- [ACTION À MENER 1]: Dans l'extrait sur l'équité en santé, quel poste Dre Suzanne Obiorah occupe-t-elle à Santé publique Ottawa ?
- [ACTION À MENER 2]: Restituez mot pour mot le passage de l'extrait sur l'équité en santé qui s'ouvre sur les mots contenant « Dans le labyrinthe » et se ferme sur « la capitale canadienne. ».

- [EXTRAIT DU TEXTE]:
Dans le labyrinthe des systèmes de santé publique, l’équité demeure souvent un objectif difficile à atteindre. Pour Dre Suzanne Obiorah, directrice de l’équité en santé et de la santé des populations à Santé publique Ottawa (SPO), transformer cette réalité est devenue à la fois une mission professionnelle et une passion personnelle qui façonne son approche du bien-être communautaire dans la capitale canadienne.
“Les conditions dans lesquelles les gens naissent, grandissent, travaillent et vieillissent déterminent fondamentalement leurs résultats en matière de santé,” explique Obiorah lors d’une récente conversation dans son bureau du centre-ville d’Ottawa. “Notre objectif n’est pas seulement l’accès égal aux services, mais des résultats véritablement équitables qui reconnaissent que différentes communautés nécessitent différentes approches.”

- [DONNÉES AFFICHÉES]:
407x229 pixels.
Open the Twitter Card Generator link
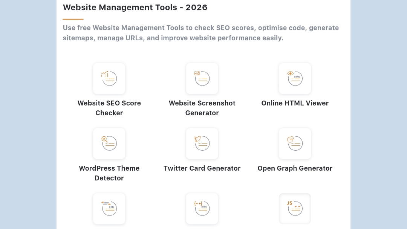coord(202,168)
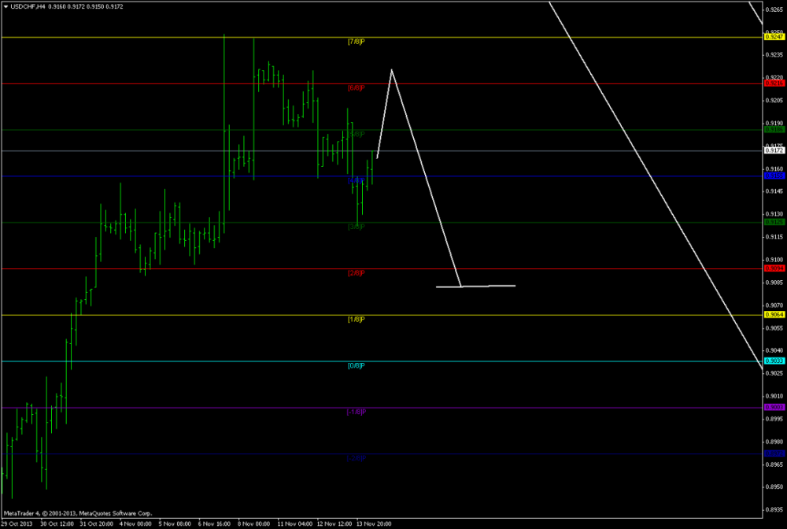
Task: Click the peak of the white projection line
Action: (391, 71)
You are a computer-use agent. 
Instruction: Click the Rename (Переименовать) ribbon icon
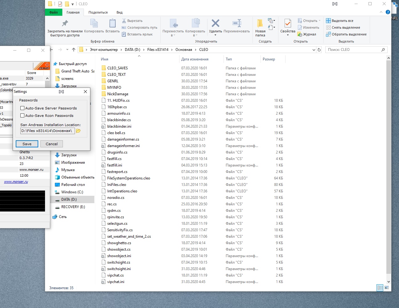click(x=237, y=23)
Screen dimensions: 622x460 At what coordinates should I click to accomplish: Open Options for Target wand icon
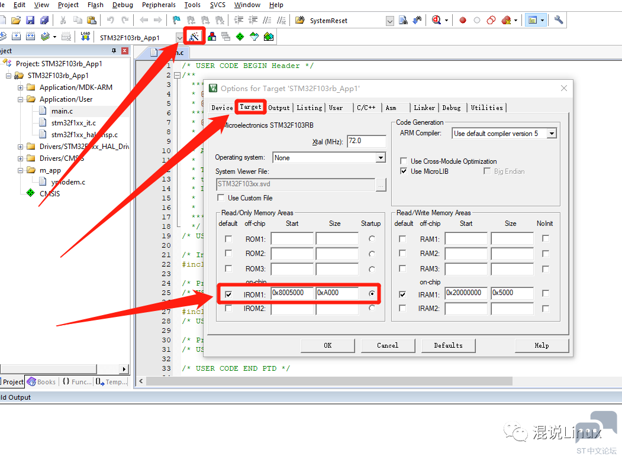[x=194, y=37]
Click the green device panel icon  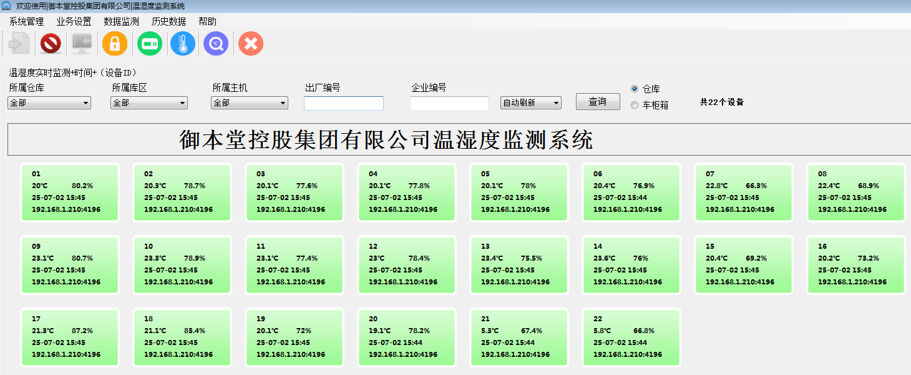150,44
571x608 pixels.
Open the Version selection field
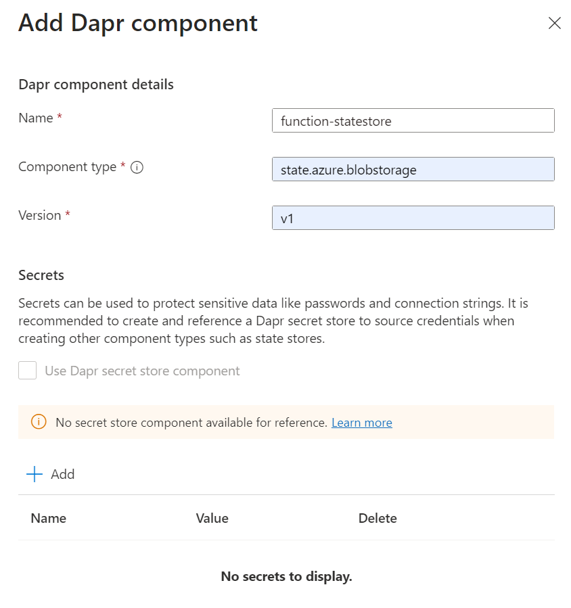[x=413, y=218]
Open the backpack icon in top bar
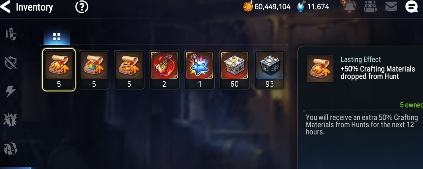The image size is (423, 169). [370, 6]
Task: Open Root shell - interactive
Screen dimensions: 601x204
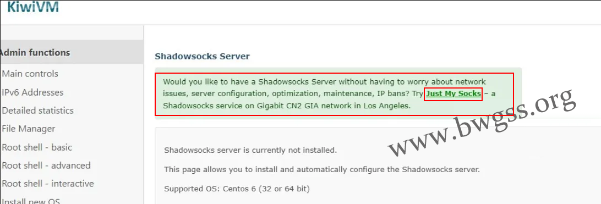Action: pyautogui.click(x=48, y=184)
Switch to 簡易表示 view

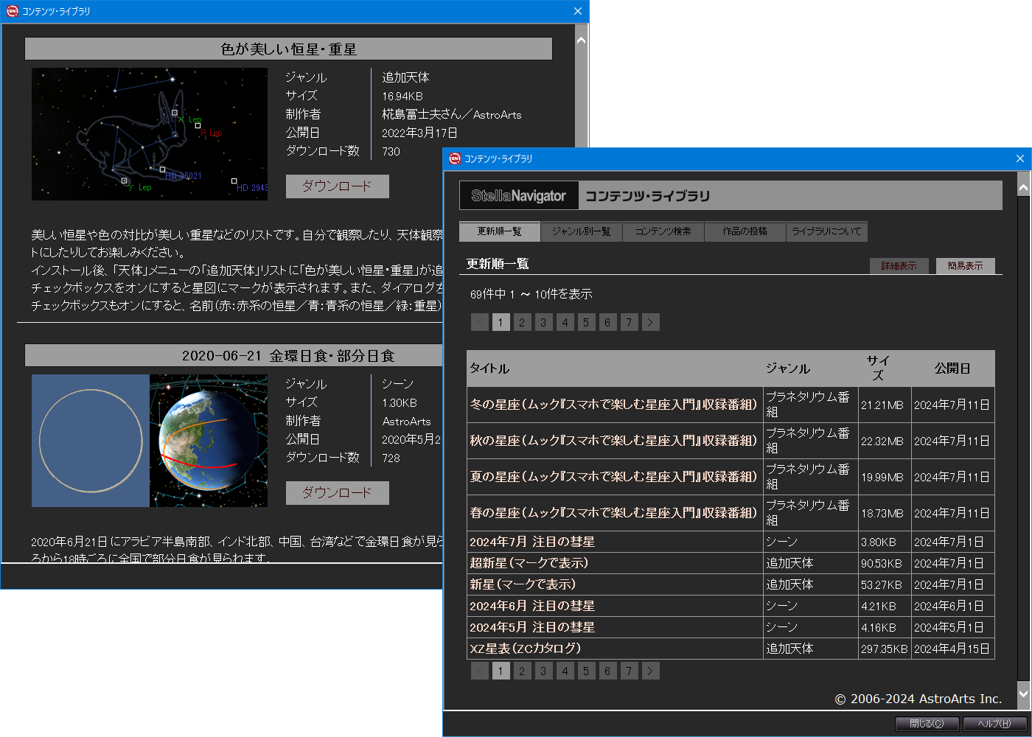tap(965, 266)
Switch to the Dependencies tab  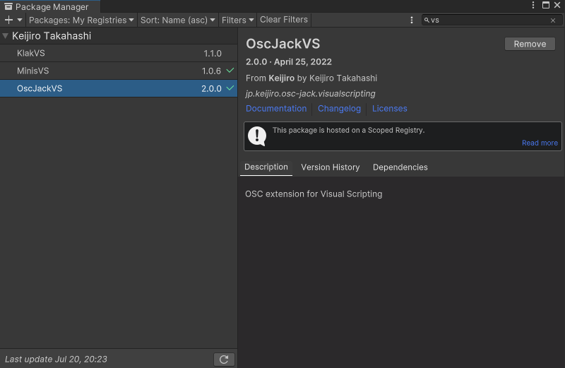pos(400,167)
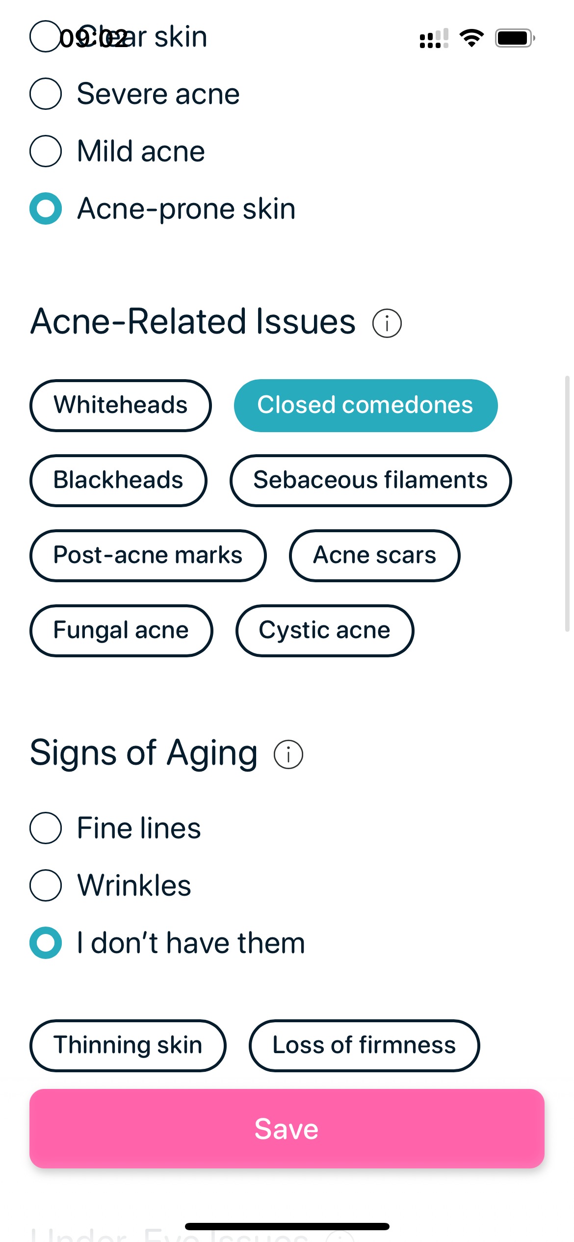Screen dimensions: 574x1242
Task: Deselect the Closed comedones chip
Action: (x=366, y=406)
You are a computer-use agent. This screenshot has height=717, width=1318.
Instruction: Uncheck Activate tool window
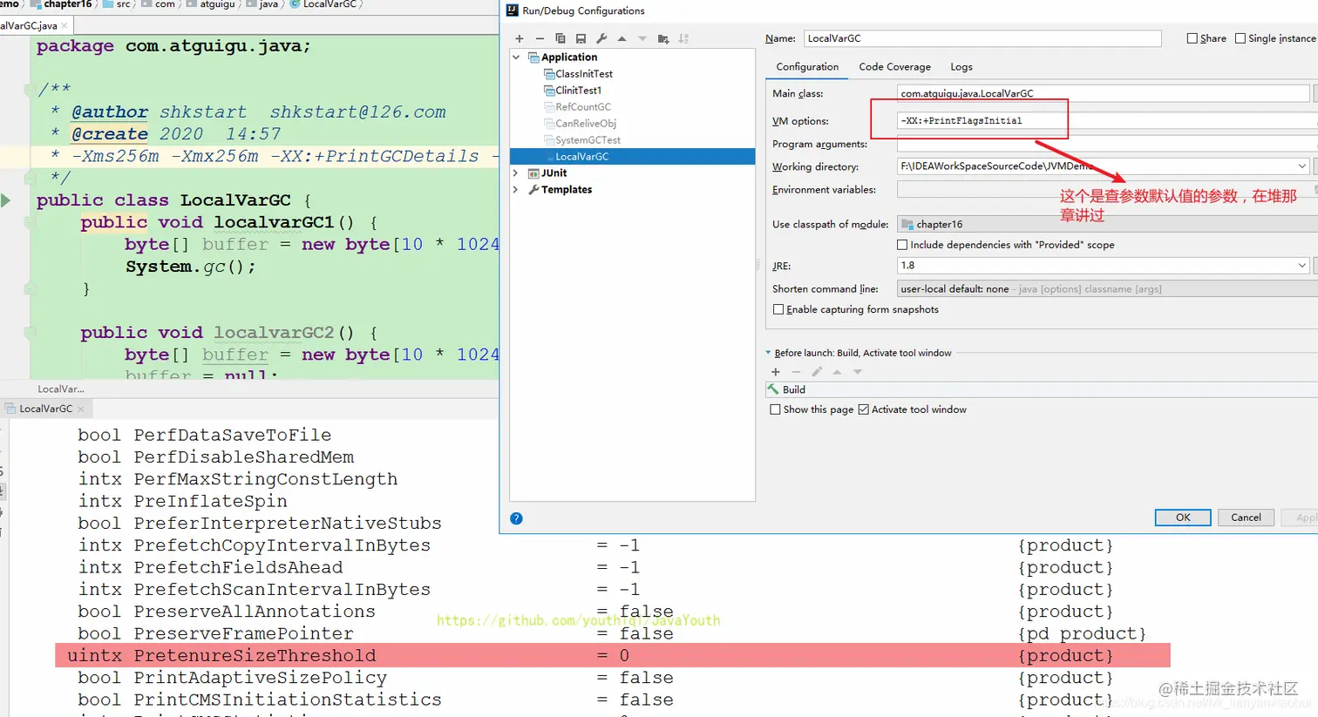tap(864, 409)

- [CORRIGÉ DE L'EXERCICE 1]: Elle est directrice de l'équité en santé et de la santé des populations.

- [CORRIGÉ DE L'EXERCICE 2]:
Dans le labyrinthe des systèmes de santé publique, l’équité demeure souvent un objectif difficile à atteindre. Pour Dre Suzanne Obiorah, directrice de l’équité en santé et de la santé des populations à Santé publique Ottawa (SPO), transformer cette réalité est devenue à la fois une mission professionnelle et une passion personnelle qui façonne son approche du bien-être communautaire dans la capitale canadienne.